### Material to process
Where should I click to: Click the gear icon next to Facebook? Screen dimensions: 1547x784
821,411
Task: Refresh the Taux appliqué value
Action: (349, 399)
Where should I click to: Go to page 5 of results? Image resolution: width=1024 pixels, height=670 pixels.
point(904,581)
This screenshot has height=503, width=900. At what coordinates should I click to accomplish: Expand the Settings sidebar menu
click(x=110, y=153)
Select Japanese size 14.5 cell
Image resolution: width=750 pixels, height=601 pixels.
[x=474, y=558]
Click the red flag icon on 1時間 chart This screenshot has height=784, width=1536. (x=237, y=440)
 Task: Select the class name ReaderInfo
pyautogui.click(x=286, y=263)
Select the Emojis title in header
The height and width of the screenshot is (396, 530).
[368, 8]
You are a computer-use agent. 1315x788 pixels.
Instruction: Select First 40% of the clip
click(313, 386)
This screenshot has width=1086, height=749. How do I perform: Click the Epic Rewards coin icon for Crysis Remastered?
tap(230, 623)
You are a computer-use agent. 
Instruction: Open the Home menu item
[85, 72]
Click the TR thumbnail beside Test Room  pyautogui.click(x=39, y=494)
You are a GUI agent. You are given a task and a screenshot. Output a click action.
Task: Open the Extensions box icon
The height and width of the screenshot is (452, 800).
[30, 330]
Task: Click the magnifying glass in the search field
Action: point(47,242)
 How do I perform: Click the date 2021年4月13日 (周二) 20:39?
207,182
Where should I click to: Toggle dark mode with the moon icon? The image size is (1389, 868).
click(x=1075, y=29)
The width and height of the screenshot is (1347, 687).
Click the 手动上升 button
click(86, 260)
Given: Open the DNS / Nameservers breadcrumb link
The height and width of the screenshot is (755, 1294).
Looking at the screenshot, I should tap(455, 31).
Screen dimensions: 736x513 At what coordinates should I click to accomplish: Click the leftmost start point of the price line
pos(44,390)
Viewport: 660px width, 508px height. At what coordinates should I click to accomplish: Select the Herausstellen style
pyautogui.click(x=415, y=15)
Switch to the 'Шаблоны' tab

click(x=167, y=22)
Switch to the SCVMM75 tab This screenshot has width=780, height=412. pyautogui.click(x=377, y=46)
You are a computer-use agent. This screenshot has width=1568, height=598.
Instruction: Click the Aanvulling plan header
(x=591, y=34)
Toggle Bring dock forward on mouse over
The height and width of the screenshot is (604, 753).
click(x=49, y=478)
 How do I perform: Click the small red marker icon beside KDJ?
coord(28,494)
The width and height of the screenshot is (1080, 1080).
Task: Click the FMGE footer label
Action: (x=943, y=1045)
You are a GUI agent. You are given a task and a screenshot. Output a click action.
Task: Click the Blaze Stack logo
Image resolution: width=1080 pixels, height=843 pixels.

### Problem details
Here the goal is to repeat each entry exactly.

### Response box
Where should I click to: Click the gear icon next to Facebook? Screen dimensions: 1547x784
821,411
Task: Refresh the Taux appliqué value
Action: (349, 399)
Where should I click to: Go to page 5 of results? Image resolution: width=1024 pixels, height=670 pixels.
point(904,581)
This screenshot has height=503, width=900. At what coordinates should I click to accomplish: Expand the Settings sidebar menu
click(x=110, y=153)
Select Japanese size 14.5 cell
Image resolution: width=750 pixels, height=601 pixels.
[x=474, y=558]
Click the red flag icon on 1時間 chart This screenshot has height=784, width=1536. (x=237, y=440)
 Task: Select the class name ReaderInfo
pyautogui.click(x=286, y=263)
Select the Emojis title in header
The height and width of the screenshot is (396, 530).
[368, 8]
You are a computer-use agent. 1315x788 pixels.
Instruction: Select First 40% of the clip
click(313, 386)
This screenshot has width=1086, height=749. How do I perform: Click the Epic Rewards coin icon for Crysis Remastered?
tap(230, 623)
You are a computer-use agent. 
Instruction: Open the Home menu item
[85, 72]
Click the TR thumbnail beside Test Room  pyautogui.click(x=39, y=494)
You are a GUI agent. You are given a task and a screenshot. Output a click action.
Task: Open the Extensions box icon
The height and width of the screenshot is (452, 800).
[30, 330]
Task: Click the magnifying glass in the search field
Action: point(47,242)
 How do I perform: Click the date 2021年4月13日 (周二) 20:39?
207,182
Where should I click to: Toggle dark mode with the moon icon? The image size is (1389, 868).
click(x=1075, y=29)
The width and height of the screenshot is (1347, 687).
Click the 手动上升 button
click(86, 260)
Given: Open the DNS / Nameservers breadcrumb link
The height and width of the screenshot is (755, 1294).
Looking at the screenshot, I should tap(455, 31).
Screen dimensions: 736x513 At what coordinates should I click to accomplish: Click the leftmost start point of the price line
pos(44,390)
Viewport: 660px width, 508px height. At what coordinates should I click to accomplish: Select the Herausstellen style
pyautogui.click(x=415, y=15)
Switch to the 'Шаблоны' tab

click(x=167, y=22)
Switch to the SCVMM75 tab This screenshot has width=780, height=412. pyautogui.click(x=377, y=46)
You are a computer-use agent. This screenshot has width=1568, height=598.
Instruction: Click the Aanvulling plan header
(x=591, y=34)
Toggle Bring dock forward on mouse over
The height and width of the screenshot is (604, 753).
click(x=49, y=478)
 How do I perform: Click the small red marker icon beside KDJ?
coord(28,494)
The width and height of the screenshot is (1080, 1080).
Task: Click the FMGE footer label
Action: (x=943, y=1045)
You are a GUI agent. You are given a task and a screenshot. Output a click action.
Task: Click the Blaze Stack logo
Image resolution: width=1080 pixels, height=843 pixels.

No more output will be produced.